** RAW DATA **
|---|
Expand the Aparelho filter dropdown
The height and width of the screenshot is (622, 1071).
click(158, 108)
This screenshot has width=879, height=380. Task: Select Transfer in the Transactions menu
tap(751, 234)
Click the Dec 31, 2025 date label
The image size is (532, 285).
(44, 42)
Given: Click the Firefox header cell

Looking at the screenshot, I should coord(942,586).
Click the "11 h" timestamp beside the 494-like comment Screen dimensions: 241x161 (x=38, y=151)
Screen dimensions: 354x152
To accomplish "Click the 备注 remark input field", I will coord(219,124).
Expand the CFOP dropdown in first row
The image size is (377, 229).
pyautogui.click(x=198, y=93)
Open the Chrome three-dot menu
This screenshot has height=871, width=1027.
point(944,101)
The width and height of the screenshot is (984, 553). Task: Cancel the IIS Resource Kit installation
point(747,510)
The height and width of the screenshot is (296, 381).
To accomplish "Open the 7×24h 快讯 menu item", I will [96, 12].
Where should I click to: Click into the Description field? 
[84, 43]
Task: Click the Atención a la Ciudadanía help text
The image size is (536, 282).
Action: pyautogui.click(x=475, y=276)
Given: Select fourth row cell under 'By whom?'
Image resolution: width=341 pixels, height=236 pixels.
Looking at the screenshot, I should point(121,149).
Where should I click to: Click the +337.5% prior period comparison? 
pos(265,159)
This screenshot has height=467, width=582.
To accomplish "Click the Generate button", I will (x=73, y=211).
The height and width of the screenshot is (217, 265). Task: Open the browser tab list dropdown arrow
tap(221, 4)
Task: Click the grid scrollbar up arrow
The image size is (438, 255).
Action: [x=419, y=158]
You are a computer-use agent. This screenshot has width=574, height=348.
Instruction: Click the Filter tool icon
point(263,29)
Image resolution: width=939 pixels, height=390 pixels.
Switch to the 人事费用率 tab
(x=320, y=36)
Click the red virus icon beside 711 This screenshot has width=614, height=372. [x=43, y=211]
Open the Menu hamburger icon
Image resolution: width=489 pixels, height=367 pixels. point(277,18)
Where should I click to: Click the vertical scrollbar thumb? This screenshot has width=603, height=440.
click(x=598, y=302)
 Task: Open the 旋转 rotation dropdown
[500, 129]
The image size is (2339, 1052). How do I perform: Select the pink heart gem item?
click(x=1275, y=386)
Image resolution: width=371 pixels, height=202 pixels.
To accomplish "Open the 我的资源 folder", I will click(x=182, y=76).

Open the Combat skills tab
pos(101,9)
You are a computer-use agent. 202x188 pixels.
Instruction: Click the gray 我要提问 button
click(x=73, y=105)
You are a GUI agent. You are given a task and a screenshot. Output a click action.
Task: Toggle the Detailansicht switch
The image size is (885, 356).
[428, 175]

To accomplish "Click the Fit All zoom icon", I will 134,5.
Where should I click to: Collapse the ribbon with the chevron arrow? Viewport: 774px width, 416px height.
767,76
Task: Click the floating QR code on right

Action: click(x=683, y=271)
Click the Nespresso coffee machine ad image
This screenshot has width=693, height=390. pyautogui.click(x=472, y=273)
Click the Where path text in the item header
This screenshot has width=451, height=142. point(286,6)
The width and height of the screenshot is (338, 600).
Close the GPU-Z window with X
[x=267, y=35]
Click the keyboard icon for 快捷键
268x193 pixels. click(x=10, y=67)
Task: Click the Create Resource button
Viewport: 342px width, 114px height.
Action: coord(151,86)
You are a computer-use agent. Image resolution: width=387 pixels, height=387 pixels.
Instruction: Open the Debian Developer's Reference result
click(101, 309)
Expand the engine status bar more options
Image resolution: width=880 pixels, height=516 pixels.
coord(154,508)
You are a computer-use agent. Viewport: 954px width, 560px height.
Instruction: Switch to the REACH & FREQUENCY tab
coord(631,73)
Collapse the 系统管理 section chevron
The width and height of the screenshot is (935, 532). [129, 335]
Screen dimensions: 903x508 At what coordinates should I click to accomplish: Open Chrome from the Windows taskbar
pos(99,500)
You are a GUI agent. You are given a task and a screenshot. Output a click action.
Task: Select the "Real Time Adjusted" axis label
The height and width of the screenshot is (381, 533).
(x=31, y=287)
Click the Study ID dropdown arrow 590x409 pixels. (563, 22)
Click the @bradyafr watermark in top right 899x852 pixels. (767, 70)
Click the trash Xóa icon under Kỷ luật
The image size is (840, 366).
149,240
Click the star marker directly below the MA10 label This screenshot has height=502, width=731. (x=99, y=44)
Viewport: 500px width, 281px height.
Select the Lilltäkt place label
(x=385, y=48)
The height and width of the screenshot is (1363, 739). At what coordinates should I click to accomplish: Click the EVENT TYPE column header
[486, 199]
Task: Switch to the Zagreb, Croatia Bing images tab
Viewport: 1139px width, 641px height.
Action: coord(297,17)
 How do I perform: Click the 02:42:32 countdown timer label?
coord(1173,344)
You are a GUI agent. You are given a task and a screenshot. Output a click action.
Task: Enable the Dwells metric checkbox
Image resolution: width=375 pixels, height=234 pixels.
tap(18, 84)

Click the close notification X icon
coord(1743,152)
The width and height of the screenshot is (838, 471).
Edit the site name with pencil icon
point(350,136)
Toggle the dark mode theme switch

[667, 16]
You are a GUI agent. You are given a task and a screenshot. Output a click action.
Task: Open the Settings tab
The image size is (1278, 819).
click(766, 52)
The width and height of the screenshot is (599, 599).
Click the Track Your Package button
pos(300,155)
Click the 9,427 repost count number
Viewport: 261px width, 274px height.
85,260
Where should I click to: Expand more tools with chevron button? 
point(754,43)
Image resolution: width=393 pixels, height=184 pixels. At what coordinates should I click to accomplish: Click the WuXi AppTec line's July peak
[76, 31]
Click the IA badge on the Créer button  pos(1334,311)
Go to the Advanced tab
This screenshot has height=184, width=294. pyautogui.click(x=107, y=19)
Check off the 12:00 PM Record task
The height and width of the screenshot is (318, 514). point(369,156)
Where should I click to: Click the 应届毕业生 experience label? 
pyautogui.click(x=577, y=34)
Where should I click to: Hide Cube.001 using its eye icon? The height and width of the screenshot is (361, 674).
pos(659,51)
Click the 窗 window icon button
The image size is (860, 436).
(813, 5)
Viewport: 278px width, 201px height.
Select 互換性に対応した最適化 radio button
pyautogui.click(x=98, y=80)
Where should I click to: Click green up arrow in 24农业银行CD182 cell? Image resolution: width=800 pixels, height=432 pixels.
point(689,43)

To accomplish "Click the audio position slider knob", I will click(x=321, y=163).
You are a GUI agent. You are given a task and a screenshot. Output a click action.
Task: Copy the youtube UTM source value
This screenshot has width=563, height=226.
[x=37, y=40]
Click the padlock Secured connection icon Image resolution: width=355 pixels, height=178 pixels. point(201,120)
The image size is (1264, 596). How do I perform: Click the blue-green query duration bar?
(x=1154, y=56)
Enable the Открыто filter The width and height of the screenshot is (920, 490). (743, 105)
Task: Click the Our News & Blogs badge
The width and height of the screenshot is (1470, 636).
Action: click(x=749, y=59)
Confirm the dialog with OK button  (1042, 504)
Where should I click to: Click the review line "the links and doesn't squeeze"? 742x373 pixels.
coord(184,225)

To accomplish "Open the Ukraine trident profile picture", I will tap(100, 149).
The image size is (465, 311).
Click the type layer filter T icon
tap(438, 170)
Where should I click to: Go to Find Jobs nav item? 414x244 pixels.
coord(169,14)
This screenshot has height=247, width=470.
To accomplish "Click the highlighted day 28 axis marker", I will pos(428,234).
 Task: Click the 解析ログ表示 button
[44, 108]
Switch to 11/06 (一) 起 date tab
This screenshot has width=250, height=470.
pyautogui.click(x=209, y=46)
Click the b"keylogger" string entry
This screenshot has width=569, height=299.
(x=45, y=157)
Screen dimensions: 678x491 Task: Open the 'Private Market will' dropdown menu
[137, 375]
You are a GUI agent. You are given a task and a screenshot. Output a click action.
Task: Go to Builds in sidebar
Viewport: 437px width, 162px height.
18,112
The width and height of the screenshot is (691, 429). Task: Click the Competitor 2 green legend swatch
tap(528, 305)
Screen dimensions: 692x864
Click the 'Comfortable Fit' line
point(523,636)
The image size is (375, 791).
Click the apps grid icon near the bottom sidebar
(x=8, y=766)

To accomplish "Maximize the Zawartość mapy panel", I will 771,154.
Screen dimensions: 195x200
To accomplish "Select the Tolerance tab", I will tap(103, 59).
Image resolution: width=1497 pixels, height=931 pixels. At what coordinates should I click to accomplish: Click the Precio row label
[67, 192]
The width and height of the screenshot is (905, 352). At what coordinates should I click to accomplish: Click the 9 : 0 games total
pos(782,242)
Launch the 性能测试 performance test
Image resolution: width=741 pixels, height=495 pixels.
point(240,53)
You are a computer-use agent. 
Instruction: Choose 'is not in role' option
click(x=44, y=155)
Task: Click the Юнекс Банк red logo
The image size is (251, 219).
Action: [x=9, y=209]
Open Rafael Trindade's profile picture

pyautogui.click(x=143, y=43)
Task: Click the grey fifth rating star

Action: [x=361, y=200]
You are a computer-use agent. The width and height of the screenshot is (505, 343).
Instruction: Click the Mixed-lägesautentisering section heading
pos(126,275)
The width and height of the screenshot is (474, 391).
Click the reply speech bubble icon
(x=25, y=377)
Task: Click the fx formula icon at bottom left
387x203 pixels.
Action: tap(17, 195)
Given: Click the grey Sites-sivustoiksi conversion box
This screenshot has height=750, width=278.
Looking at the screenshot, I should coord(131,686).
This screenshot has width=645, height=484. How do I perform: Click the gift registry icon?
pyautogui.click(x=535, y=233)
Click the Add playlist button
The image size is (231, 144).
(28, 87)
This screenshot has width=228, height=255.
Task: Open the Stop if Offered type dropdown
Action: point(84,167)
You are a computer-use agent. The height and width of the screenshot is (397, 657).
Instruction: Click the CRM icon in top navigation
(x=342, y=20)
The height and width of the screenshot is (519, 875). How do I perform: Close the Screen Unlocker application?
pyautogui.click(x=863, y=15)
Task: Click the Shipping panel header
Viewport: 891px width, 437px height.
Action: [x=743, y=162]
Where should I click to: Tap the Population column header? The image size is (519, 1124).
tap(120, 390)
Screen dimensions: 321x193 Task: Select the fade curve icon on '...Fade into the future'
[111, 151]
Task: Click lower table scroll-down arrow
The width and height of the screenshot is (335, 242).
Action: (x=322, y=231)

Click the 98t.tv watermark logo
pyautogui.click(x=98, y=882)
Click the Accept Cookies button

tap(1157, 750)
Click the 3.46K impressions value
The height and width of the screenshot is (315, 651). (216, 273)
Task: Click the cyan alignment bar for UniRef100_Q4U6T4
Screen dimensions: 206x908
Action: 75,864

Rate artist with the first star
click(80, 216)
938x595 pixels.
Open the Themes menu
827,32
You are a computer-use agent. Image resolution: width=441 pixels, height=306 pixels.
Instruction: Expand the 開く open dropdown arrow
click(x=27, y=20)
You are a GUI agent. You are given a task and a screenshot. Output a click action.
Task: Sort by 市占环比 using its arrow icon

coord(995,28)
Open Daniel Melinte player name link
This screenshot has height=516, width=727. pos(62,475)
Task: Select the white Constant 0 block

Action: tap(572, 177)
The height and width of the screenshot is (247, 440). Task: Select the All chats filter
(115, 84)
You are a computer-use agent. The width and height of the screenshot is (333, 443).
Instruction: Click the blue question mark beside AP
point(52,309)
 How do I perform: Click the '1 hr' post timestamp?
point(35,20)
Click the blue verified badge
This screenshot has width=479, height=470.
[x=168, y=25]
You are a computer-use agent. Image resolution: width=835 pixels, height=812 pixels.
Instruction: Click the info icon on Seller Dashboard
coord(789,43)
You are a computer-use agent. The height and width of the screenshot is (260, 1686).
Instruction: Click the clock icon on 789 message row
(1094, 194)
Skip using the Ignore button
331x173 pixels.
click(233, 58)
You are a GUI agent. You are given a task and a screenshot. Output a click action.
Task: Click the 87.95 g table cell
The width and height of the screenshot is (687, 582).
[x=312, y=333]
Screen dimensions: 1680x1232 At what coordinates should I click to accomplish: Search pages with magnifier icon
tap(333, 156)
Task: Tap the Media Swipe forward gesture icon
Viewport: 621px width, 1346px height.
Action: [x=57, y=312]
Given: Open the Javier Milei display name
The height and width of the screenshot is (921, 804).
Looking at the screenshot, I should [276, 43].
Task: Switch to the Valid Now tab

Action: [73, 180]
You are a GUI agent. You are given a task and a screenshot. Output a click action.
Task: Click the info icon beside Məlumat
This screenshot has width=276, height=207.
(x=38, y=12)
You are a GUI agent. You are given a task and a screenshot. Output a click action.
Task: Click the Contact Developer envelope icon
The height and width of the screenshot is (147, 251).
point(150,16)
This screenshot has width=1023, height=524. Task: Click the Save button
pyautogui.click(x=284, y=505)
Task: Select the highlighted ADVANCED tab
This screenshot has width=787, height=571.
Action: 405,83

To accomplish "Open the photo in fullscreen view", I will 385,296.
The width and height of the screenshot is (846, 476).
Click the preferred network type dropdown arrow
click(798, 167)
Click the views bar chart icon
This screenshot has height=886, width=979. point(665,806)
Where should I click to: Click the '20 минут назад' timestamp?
|---|
** WHAT YOU SHOULD DO **
From the listing above, copy all lines holding the word "highlighted".

** RESULT **
To accomplish "Click the highlighted day 28 axis marker", I will pos(428,234).
Task: Select the highlighted ADVANCED tab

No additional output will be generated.